▶ What is being asked
Give back the exact lines of the material below from the one containing "You are a GUI" through the one containing "You are a computer-use", and no pictures.

▶ Records provided
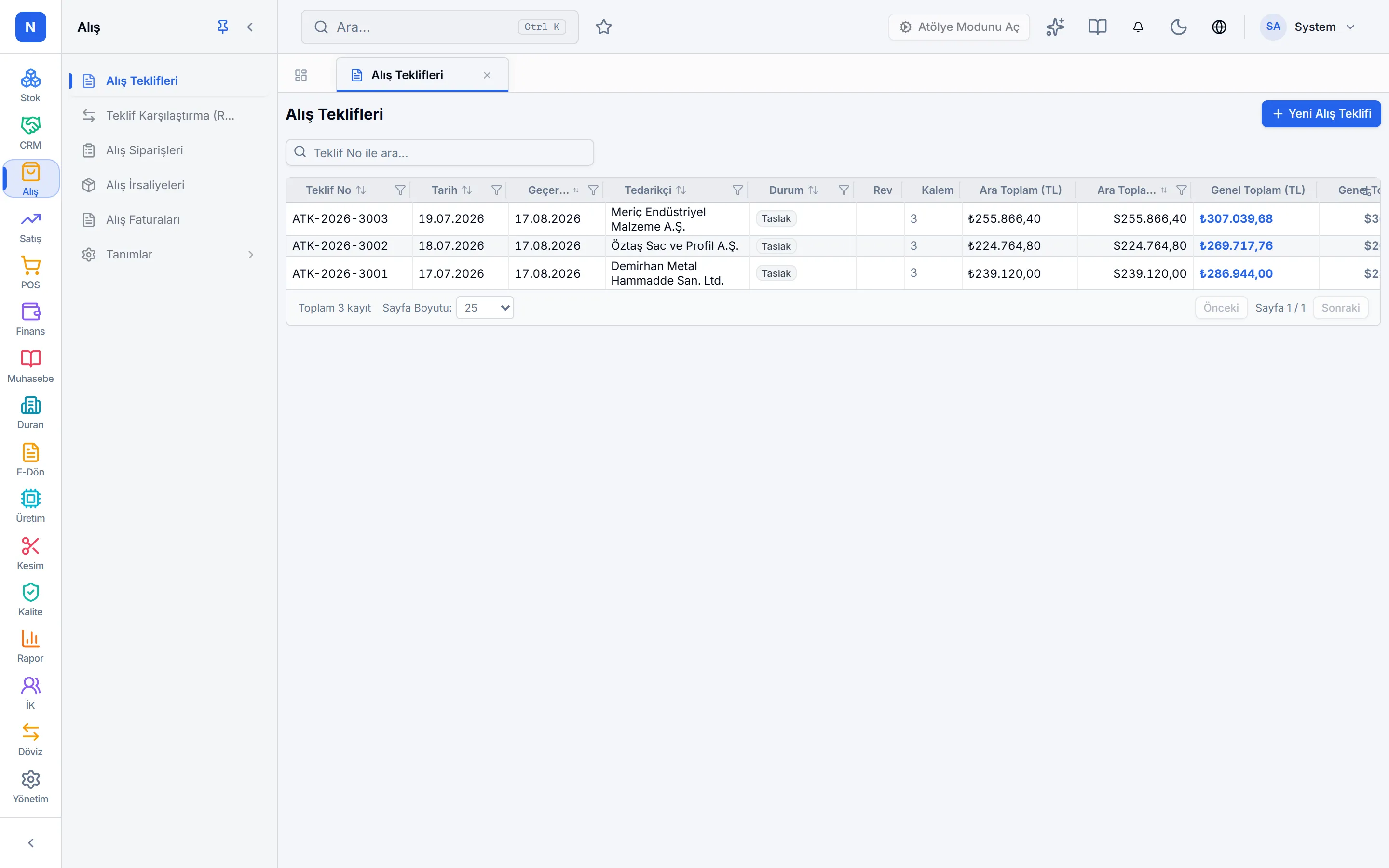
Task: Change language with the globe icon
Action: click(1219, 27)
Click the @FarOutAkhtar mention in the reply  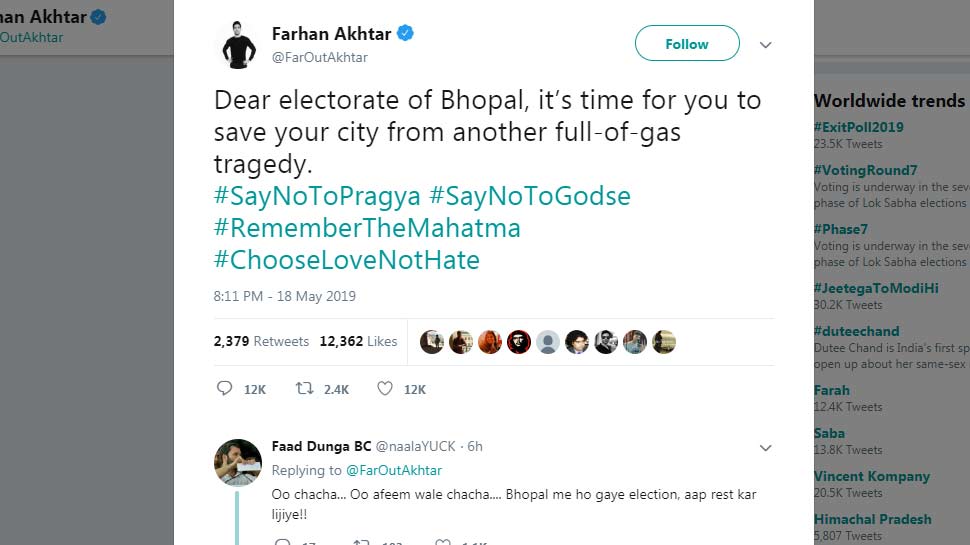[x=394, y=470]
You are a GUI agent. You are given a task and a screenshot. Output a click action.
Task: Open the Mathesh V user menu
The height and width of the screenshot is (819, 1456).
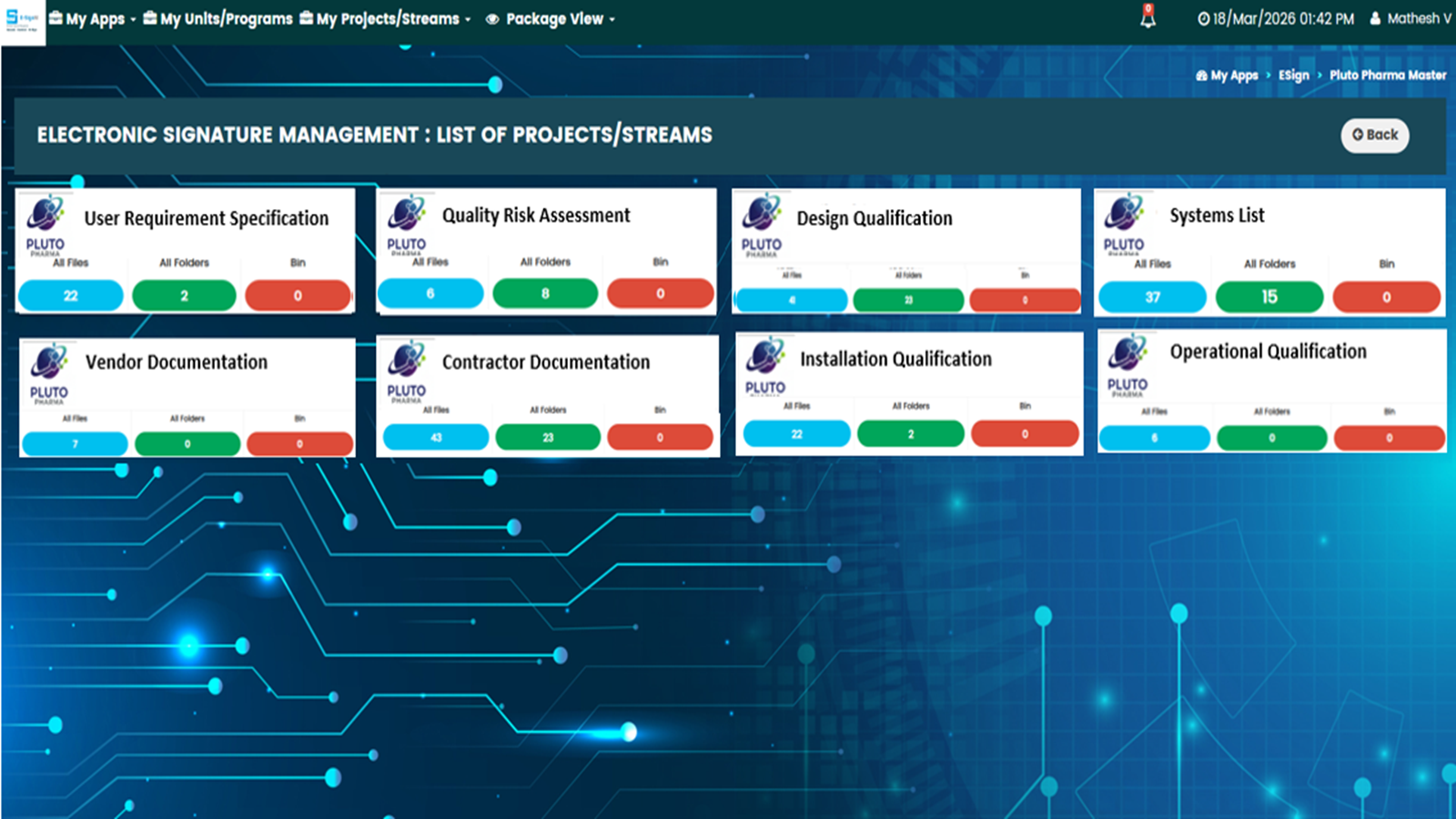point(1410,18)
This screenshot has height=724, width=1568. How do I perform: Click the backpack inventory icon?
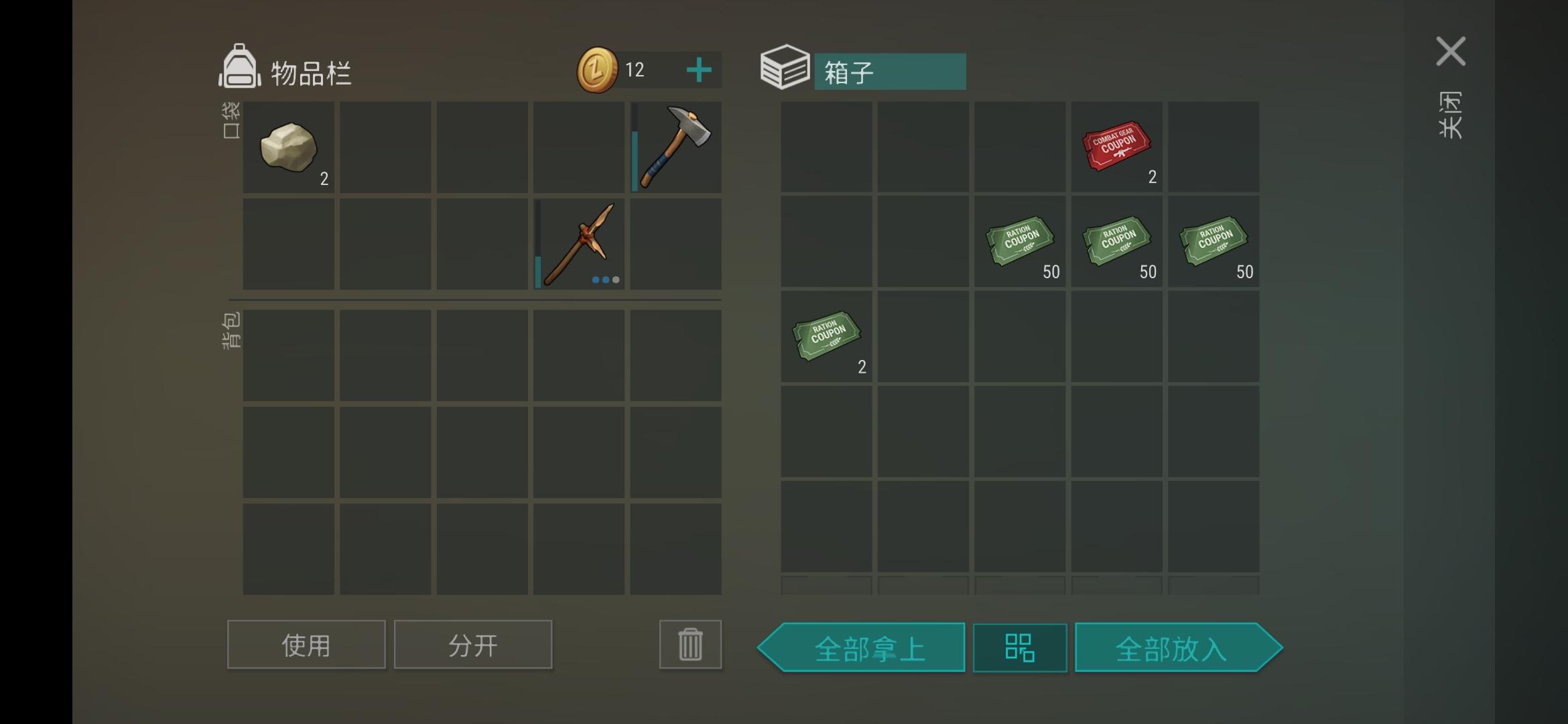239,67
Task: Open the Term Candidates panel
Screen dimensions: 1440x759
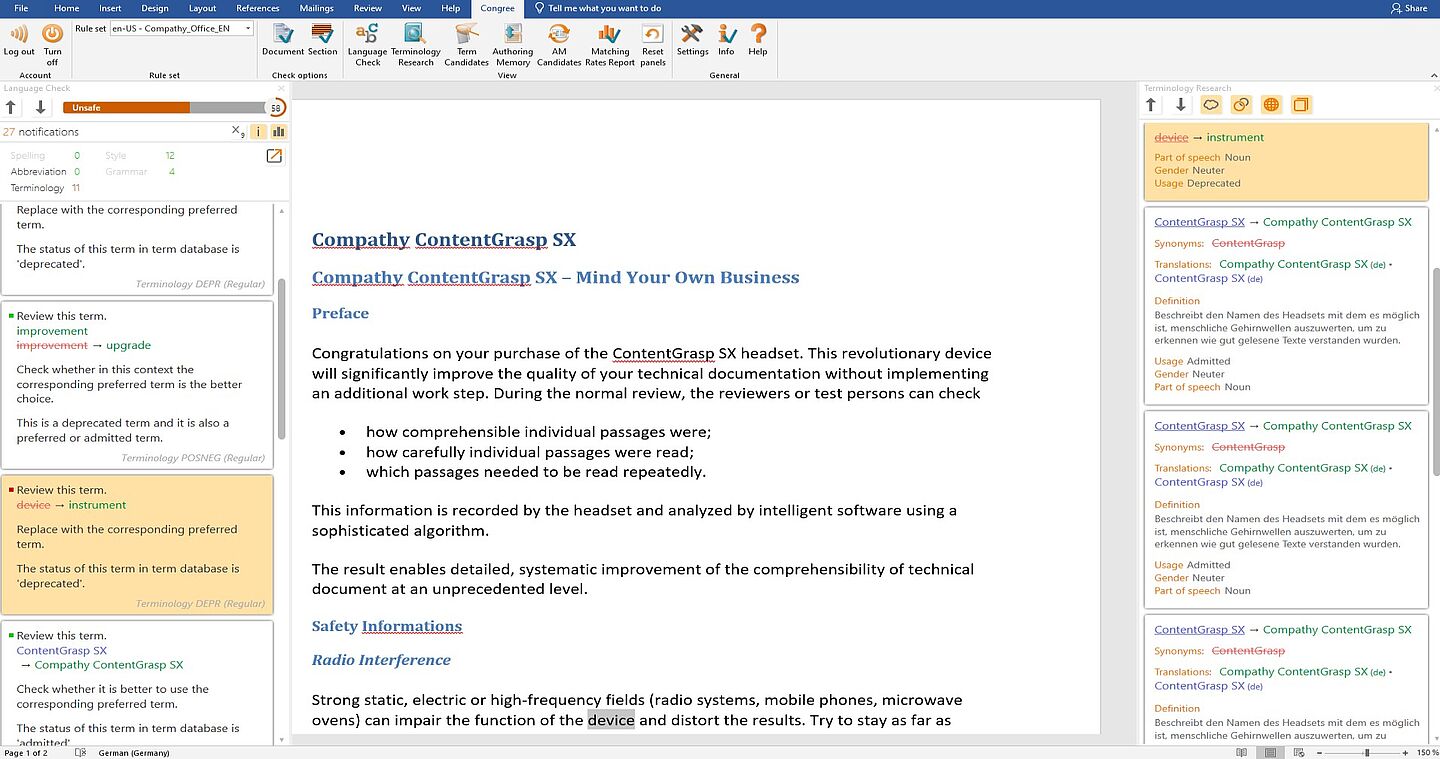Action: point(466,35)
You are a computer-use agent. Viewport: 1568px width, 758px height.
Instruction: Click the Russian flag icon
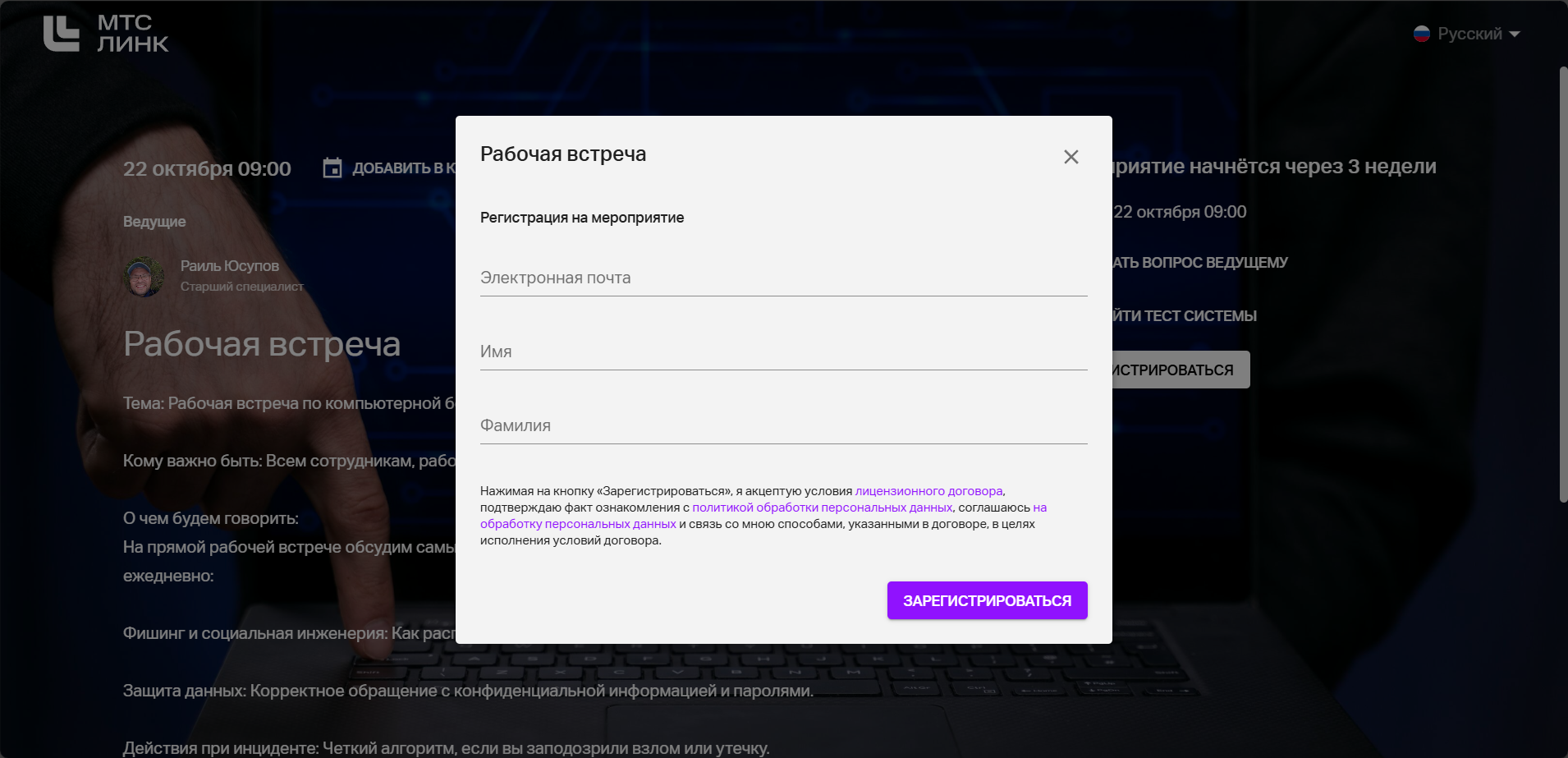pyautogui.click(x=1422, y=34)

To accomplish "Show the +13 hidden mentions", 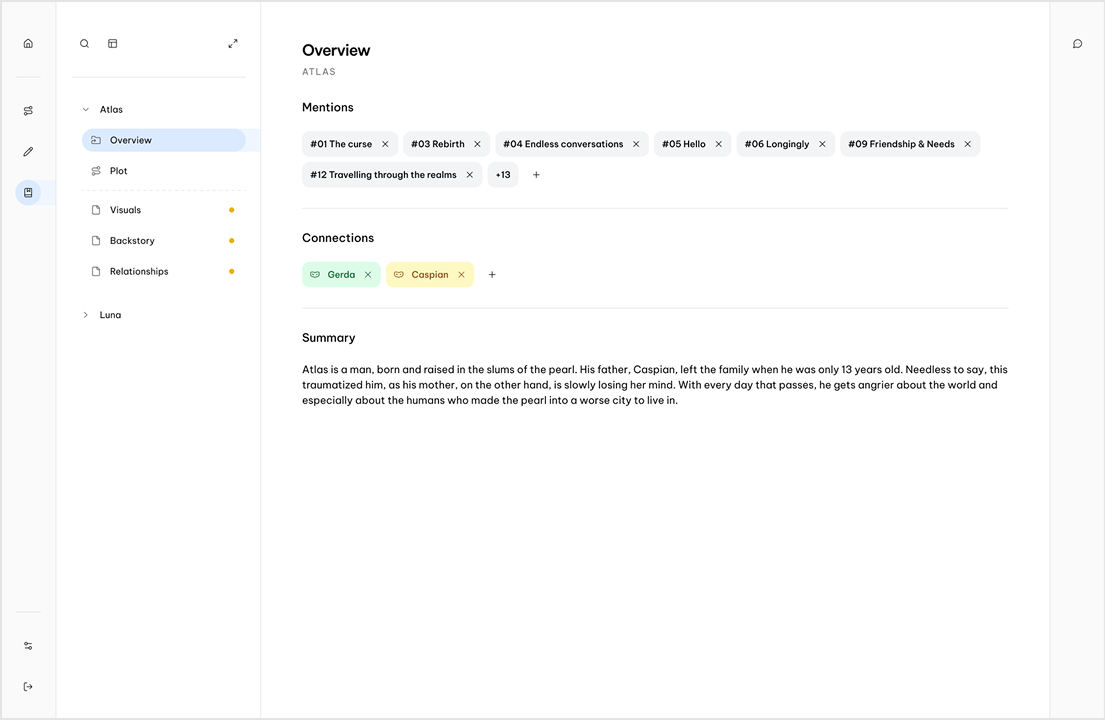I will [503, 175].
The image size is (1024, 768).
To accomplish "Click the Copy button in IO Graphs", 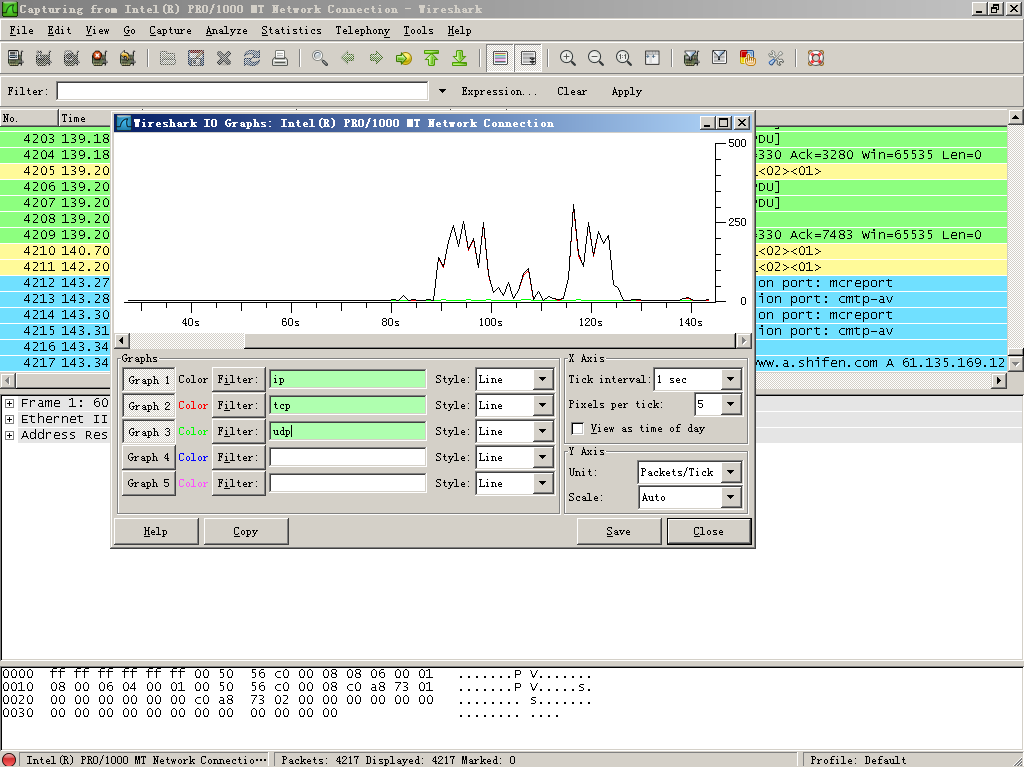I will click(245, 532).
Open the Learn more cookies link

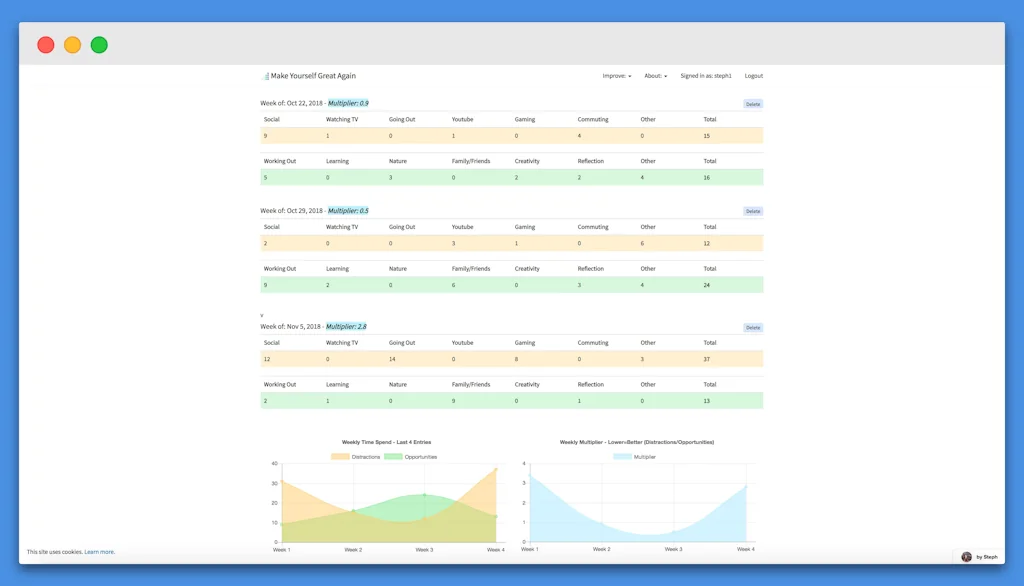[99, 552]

▶ Written answer
You are a GUI agent. You are given a task and a screenshot. Output a click action.
Task: Open the Mathesh V user menu
The height and width of the screenshot is (819, 1456).
point(1410,18)
This screenshot has height=724, width=1568. How do I perform: Click the backpack inventory icon?
239,67
Task: Open the Term Candidates panel
Screen dimensions: 1440x759
Action: point(466,35)
You are a computer-use agent. Viewport: 1568px width, 758px height.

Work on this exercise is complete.